[Stored data]
--- START ---
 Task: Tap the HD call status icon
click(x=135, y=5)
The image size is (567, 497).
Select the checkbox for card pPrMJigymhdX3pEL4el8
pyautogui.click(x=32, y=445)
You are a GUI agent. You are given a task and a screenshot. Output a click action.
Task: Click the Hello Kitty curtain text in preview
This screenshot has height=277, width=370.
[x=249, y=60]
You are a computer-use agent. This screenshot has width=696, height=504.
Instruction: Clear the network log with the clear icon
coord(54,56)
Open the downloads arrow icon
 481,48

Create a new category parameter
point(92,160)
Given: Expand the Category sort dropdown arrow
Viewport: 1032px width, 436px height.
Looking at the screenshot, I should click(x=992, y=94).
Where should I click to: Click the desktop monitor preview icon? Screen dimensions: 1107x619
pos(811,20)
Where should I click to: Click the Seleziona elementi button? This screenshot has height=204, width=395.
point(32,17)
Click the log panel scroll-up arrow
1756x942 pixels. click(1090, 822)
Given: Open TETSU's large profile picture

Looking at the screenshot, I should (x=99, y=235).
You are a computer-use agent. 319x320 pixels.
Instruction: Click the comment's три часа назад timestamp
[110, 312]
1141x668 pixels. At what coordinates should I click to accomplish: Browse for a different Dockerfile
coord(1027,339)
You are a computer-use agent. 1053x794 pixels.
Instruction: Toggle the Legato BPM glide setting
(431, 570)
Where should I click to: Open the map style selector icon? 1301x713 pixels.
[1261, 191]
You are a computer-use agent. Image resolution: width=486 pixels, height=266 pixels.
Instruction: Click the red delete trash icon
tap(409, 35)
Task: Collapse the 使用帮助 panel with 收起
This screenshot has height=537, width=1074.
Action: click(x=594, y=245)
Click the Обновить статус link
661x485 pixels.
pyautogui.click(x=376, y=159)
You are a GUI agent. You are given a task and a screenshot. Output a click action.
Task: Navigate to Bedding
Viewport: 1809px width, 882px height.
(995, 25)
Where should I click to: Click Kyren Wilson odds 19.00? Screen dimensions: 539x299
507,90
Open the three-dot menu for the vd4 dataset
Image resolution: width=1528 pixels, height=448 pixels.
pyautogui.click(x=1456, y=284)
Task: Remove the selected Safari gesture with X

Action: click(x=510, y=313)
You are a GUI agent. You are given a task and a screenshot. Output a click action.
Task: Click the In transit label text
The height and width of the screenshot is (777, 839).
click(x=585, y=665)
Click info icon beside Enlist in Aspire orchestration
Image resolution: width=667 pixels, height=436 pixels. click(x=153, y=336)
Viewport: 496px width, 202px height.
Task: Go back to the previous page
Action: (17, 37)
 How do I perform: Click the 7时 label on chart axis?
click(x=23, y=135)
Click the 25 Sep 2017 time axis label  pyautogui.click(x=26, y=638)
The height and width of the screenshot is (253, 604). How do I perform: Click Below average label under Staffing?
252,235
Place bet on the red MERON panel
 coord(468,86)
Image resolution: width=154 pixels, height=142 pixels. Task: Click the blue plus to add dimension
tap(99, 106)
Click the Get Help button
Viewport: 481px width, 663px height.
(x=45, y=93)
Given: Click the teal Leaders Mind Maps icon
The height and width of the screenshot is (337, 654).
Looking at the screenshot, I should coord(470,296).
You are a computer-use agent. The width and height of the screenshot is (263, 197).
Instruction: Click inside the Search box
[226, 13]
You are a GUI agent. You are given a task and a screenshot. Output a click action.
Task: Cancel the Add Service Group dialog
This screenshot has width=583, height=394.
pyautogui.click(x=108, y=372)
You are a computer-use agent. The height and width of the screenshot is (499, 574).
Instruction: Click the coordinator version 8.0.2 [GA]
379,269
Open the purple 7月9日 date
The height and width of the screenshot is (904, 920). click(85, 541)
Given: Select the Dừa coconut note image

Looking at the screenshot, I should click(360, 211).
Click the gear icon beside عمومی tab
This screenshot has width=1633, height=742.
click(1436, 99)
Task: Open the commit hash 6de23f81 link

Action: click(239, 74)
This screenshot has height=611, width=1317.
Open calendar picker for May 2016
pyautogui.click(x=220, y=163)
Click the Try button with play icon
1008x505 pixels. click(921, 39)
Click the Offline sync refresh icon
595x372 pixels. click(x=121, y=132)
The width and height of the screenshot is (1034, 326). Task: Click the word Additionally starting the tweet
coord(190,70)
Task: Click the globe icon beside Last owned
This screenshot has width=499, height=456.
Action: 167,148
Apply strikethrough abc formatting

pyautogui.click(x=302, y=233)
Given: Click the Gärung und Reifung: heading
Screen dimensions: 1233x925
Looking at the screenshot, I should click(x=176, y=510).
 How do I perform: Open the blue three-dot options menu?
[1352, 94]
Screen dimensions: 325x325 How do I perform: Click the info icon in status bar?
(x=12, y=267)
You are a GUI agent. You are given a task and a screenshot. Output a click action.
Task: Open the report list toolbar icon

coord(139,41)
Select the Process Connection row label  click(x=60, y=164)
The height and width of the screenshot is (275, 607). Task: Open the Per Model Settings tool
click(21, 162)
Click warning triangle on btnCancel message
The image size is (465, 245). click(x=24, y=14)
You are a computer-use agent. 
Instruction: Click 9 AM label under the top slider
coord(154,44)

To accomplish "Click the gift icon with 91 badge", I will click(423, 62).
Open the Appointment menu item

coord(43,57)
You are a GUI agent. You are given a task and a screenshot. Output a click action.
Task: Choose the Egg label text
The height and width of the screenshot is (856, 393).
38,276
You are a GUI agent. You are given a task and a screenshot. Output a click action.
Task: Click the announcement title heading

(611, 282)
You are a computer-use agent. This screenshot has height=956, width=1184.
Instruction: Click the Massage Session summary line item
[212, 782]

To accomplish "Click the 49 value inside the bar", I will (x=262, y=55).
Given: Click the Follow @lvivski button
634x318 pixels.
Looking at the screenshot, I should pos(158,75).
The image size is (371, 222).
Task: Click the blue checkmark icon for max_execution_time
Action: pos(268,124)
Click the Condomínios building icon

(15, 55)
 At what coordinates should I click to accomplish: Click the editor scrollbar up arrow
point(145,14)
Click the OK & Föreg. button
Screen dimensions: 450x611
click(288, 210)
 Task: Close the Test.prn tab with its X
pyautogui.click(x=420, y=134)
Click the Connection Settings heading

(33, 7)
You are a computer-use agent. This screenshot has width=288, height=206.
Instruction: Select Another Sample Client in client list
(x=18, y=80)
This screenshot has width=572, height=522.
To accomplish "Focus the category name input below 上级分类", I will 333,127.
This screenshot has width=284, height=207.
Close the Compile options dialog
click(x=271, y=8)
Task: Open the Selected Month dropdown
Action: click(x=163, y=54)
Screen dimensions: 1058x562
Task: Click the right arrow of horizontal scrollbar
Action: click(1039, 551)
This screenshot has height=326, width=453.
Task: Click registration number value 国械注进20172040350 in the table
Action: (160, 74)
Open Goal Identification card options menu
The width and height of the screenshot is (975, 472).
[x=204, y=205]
--- END ---
### Requirement
The records are given above. Copy each line in them that holds "computer".

### Reply to the exercise
You are a computer-use agent. This screenshot has width=696, height=504.
You are a computer-use agent. 319x320 pixels.
You are a computer-use agent. 1053x794 pixels.
You are a computer-use agent. Image resolution: width=486 pixels, height=266 pixels.
You are a computer-use agent. The width and height of the screenshot is (263, 197).
You are a computer-use agent. The height and width of the screenshot is (499, 574).
You are a computer-use agent. 
You are a computer-use agent. This screenshot has height=956, width=1184.
You are a computer-use agent. This screenshot has width=288, height=206.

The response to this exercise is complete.